What is needed: Rewrite the lines as a numbered list with blank lines omitted, covering only the section that opens with the line containing "Given: Click the 解答 answer icon" and runs through the final line.

Input data:
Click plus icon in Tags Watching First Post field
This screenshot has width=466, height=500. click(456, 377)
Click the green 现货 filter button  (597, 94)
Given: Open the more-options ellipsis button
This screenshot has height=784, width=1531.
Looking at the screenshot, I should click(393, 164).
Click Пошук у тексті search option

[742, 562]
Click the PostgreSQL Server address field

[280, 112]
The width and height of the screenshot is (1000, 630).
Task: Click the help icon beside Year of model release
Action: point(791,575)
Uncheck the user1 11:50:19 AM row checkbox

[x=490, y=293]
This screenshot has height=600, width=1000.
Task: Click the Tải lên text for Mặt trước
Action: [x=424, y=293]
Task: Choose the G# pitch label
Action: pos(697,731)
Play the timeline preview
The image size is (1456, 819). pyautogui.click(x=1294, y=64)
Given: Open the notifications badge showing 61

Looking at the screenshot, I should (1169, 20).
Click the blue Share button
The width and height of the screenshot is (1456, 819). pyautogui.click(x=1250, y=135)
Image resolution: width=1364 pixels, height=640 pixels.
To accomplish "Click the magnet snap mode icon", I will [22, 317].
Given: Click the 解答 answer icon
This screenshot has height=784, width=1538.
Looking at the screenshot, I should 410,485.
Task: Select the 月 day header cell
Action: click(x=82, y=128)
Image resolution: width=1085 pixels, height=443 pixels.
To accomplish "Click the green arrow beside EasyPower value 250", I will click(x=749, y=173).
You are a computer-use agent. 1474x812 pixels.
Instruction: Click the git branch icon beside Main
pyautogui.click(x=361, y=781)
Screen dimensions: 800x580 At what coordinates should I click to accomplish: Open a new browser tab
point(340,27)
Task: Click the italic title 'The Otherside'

Solution:
1. Given: Click the 解答 answer icon
2. This screenshot has height=784, width=1538.
3. Looking at the screenshot, I should 410,485.
4. Task: Select the 月 day header cell
5. Action: click(x=82, y=128)
6. Image resolution: width=1085 pixels, height=443 pixels.
7. To accomplish "Click the green arrow beside EasyPower value 250", I will click(x=749, y=173).
8. You are a computer-use agent. 1474x812 pixels.
9. Instruction: Click the git branch icon beside Main
10. pyautogui.click(x=361, y=781)
11. Screen dimensions: 800x580 At what coordinates should I click to accomplish: Open a new browser tab
12. point(340,27)
13. Task: Click the italic title 'The Otherside'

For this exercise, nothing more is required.